Dataset entries:
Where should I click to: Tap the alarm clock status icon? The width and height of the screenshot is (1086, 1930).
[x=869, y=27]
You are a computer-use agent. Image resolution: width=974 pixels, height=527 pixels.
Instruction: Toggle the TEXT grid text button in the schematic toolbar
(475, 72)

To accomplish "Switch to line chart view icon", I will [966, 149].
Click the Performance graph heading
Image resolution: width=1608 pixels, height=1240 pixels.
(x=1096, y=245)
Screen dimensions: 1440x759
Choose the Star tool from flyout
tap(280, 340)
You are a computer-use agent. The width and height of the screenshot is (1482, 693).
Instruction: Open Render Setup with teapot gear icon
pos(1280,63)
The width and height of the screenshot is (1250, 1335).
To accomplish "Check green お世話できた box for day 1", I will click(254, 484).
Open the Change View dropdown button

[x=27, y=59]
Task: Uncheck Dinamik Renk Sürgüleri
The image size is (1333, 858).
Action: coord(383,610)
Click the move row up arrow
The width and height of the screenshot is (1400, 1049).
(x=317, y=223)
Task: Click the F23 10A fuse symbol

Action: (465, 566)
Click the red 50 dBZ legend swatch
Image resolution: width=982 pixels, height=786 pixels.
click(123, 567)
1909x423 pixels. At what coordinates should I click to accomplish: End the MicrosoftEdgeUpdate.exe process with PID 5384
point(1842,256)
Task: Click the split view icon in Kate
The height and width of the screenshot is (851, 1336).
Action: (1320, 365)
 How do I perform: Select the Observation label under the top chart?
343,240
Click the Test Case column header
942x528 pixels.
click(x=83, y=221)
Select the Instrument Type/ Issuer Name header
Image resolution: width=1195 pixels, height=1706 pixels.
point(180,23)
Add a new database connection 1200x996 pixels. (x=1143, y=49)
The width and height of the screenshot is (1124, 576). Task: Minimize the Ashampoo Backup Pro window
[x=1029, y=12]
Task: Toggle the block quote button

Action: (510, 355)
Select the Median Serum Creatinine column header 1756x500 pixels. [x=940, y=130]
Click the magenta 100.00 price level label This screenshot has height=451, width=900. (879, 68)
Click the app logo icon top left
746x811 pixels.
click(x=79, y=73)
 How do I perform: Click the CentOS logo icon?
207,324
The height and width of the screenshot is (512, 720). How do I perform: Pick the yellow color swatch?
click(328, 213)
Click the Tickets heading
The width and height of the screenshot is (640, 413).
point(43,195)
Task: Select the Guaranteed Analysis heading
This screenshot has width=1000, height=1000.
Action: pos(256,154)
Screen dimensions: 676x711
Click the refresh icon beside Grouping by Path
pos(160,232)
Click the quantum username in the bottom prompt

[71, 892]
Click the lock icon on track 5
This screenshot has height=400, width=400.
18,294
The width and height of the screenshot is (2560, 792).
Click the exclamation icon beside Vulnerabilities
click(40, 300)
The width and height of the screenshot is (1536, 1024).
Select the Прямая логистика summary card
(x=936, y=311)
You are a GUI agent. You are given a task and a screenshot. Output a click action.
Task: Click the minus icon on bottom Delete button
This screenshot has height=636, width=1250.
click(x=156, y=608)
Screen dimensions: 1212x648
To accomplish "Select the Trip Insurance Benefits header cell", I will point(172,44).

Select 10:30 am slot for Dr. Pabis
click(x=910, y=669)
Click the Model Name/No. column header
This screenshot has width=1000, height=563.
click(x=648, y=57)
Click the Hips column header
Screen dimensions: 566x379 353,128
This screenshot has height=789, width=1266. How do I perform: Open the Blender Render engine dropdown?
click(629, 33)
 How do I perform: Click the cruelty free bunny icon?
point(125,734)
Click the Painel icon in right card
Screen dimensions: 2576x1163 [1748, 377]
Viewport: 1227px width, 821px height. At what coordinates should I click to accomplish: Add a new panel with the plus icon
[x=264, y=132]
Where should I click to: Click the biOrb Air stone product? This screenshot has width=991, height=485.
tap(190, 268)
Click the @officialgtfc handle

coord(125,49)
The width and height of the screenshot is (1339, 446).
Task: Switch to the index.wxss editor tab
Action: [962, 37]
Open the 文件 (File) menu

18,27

REQUIRED ACTION:
Scan the entries above and show each line that contains the word "computer".

RESULT OF THIS EXERCISE:
You are a computer-use agent. Image resolution: width=974 pixels, height=527 pixels.
You are a computer-use agent. The width and height of the screenshot is (1482, 693).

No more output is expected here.